Wednesday, November 5, 2008

Groovy Sort Follow-up

Here is another Groovy post, but after last weeks post about sorting in Groovy, I just wanted to make a couple of points on that.

First I had left with a question:

how Groovy distinguishes between the Closure version of the Comparator and the straight Closure which returns the Comparable object

My guess was that there is special code to deal with it, and a little digging into the Groovy source code showed this to be correct.

The magic happens in the file src\main\org\codehaus\groovy\runtime\DefaultGroovyMethods.java:
public static List sort(Collection self, Closure closure) { 
List list = asList(self); 
// use a comparator of one item or two 
int params = closure.getMaximumNumberOfParameters(); 
if (params == 1) { 
   Collections.sort(list, new OrderBy(closure)); 
} else { 
   Collections.sort(list, new ClosureComparator(closure)); 

return list; 

As you can see, the Groovy Java support code does in fact check what type of Closure it gets, and then builds an appropriate Comparator to pass into the regular Java sort function.

At work, a standard question that always comes up as we consider doing a production project in Groovy is: How does Groovy perform versus Java. It is true that the code is much nicer in Groovy, but how much slower will it run?

As we can see above, both Groovy and Java end up in the exact same function. The only difference is the work the Comparator will do. In Java, it is a straightforward compare. In Groovy it is either doing closure work or some other kind of comparator.
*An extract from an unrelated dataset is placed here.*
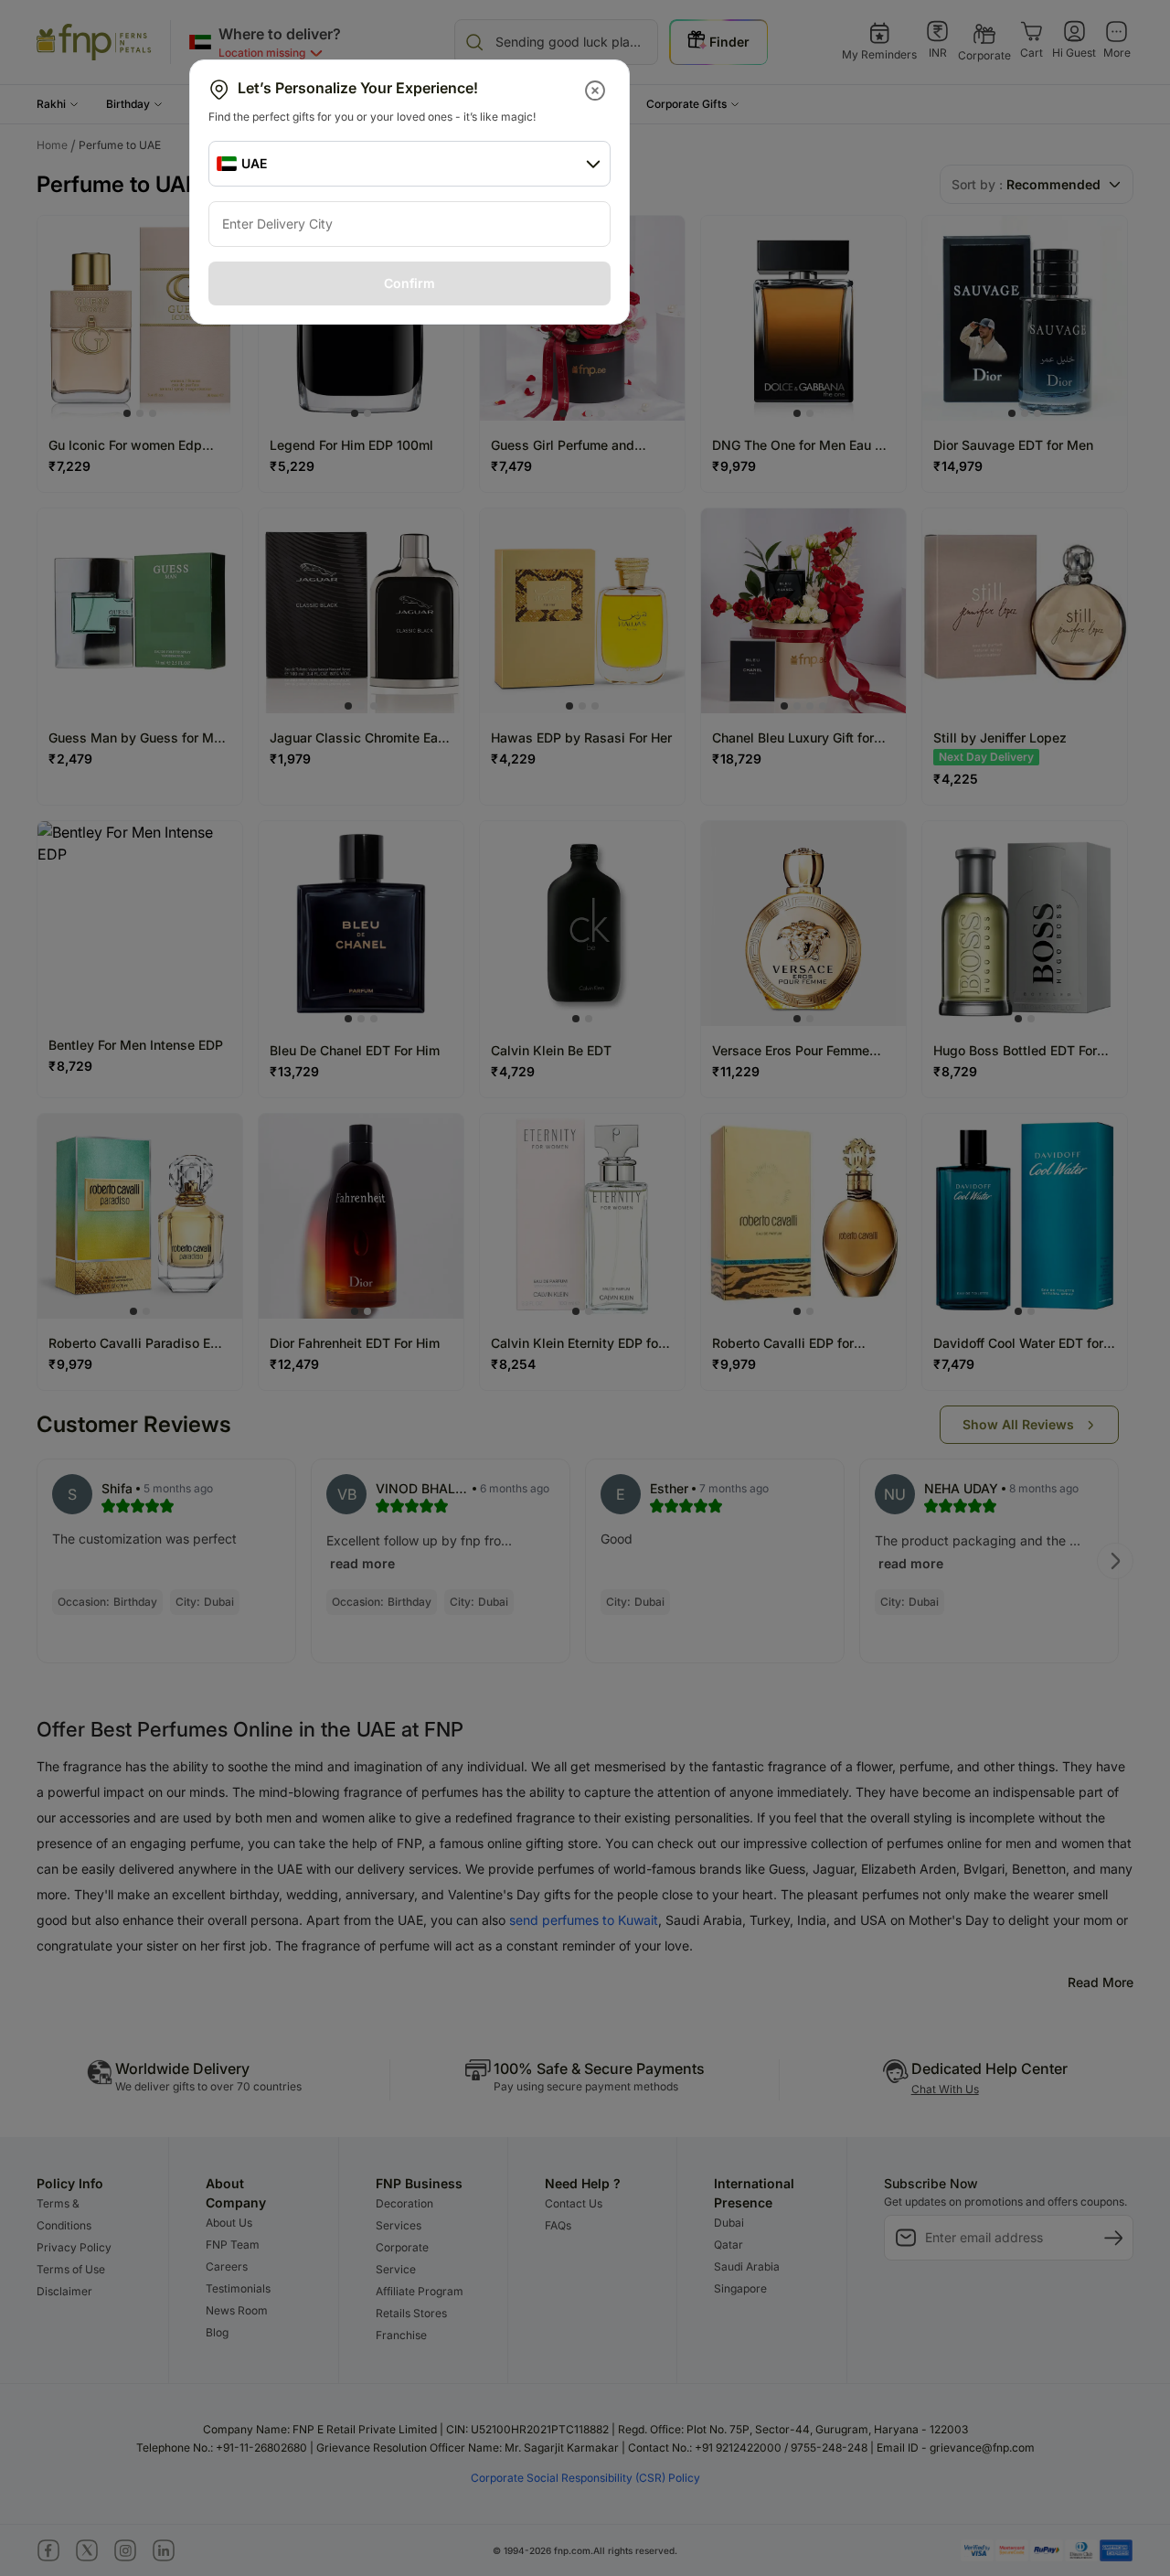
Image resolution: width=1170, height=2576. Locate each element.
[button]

I timed a number of different possibilities in Groovy and Java. (This of course comes with the standard caveat of Beware of Microbenchmarks).

In order to avoid problems I did the following:

  • I randomly built lists with 20,000 Things to sort. (see thel last Groovy post as a reminder on what Things are). I created the same lists for all the sorting code at the same time.
  • After sorting the lists, I printed out the first element of each list to ensure that the optimizer wasn’t cutting it out or something.
  • I created and sorted lists 3 times to “warm up” the code
  • I then ran 100 times and averaged the runs.

So keeping those risks in mind, I timed the following codes (the time in parens is the average time for sorting the list using the given code):
  1. Basic Java sort (15 ms):
    Collections.sort(inList,new Comparator<Thing>() {
    public int compare(Thing o1, Thing o2) {
    return (o1.val.compareTo(o2.val));
    }
    });



  2. Basic Groovy Closure (487 ms):

    inList.sort {
    it.val
    }



  3. Groovy using the two param closure (596 ms):

    inList.sort {o1, o2 ->
    o1.val.compareTo(o2.val)
    }

  4. Groovy using a dynamically built Comparator (612 ms):

    inList.sort([compare:{a,b->
    a.val.compareTo(b.val) } ] as Comparator)



  5. Groovy using a prebuilt Comparator (444 ms):

    The Groovy Comparator:

    class StringComparator implements Comparator {
    int compare(o1, o2) {
    return o1.val.compareTo(o2.val)
    }
    }
    StringComparator sc = new StringComparator();

    And here is the sort code:

    inList.sort(sc)



Some interesting things can be seen here:


  • Java is shockingly faster – so much so that I am worried that I am falling for one of the micro-benchmark problems


  • The dynamic comparator versus the pre-built comparator is 50% slower – probably caused by the extra redirection and lookup the dynamic one requires.


  • I am also surprised that the two param closure was slower then the one param version. I would have thought that they would do similar work.

2 comments:

Anonymous said...

very instrusting

Jarek said...

In-depth,short and useful; just the way I like it!